Professor and former rector of the Eduardo Mondlane University, Brazão Mazula, pointed out corruption as one of the evils that still plagues society, damaging the civil service and retarding the country's development.
The academic was speaking at a lecture held at the Pedagogical University of Maputo, organized by the Central Commission of Public Ethics and entitled "Integrity and Transparency in Public Service: The Challenge to Citizen Satisfaction.
Mazula listed corruption on five levels, using aquatic and terrestrial animals as analogies, namely: magumba corruption; grouper corruption; octopus corruption; fly corruption; and shark corruption. Mazula talked about magumba corruption, which is small, but at the end of the day damages the whole system, and the industry only realizes it when the damage becomes visible. He says it is a level of small-mindedness.
"The employees who take away light bulbs, a can of paint, a flush toilet, a bag of cement to benefit their self-construction. The managers who, for revenge, file the processes for the promotion of their subordinates using the tribe, region or religion", commented the Professor quoted by the newspaper Notícias.
According to Brazão Mazula, first president of the National Elections Commission (CNE), some corrupt people resemble the grouper, a fish that feeds on other fishes, acting alone, chasing its prey.

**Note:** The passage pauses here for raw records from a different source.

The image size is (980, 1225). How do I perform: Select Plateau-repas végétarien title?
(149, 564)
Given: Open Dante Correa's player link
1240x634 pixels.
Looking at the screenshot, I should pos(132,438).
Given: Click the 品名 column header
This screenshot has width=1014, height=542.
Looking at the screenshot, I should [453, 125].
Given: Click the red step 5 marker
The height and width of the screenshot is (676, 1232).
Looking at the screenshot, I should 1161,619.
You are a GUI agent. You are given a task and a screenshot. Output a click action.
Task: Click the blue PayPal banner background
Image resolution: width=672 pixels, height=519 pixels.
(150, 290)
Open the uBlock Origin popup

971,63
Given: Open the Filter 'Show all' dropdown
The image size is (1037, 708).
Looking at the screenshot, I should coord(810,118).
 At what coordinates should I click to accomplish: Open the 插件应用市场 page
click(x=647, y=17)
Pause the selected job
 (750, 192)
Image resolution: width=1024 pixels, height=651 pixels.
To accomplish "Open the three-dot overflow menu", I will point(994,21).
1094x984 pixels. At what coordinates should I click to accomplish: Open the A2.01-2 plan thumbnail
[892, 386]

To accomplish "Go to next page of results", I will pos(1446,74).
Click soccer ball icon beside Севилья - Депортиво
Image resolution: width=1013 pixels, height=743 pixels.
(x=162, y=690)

"They are the officials who seek to cover up, with certain tricks, the embezzlement of valuable assets that they subtract from the public treasury. They are difficult to catch, as they are of various species like the sea grouper," he said, pointing out that it is no easy task for the authorities to catch these officials, as they sail in deep waters of corruption.
The problems of corruption, according to Mazula, are notable and harm the development of public administration and the consequent lack of citizen confidence in public servants.
He also stated that, the case of octopus corruption, which seems tame and harmless and its bravery lies in its tentacles. These are the ringleaders of corruption, they are cunning and cunning, they seek to involve officials from other sectors so as not to appear alone, they use their tentacles to divert large sums of money from the public treasury, usually they are not low level officials, as in the octopus that those who eat the prey are not the tentacles, but the principals.
According to Brazão Mazula, some of the officials are only amazed when they are asked in court for the trial. For the academic, the solution lies in values-based education, with the involvement of the whole society, including family, school, religion, and the state.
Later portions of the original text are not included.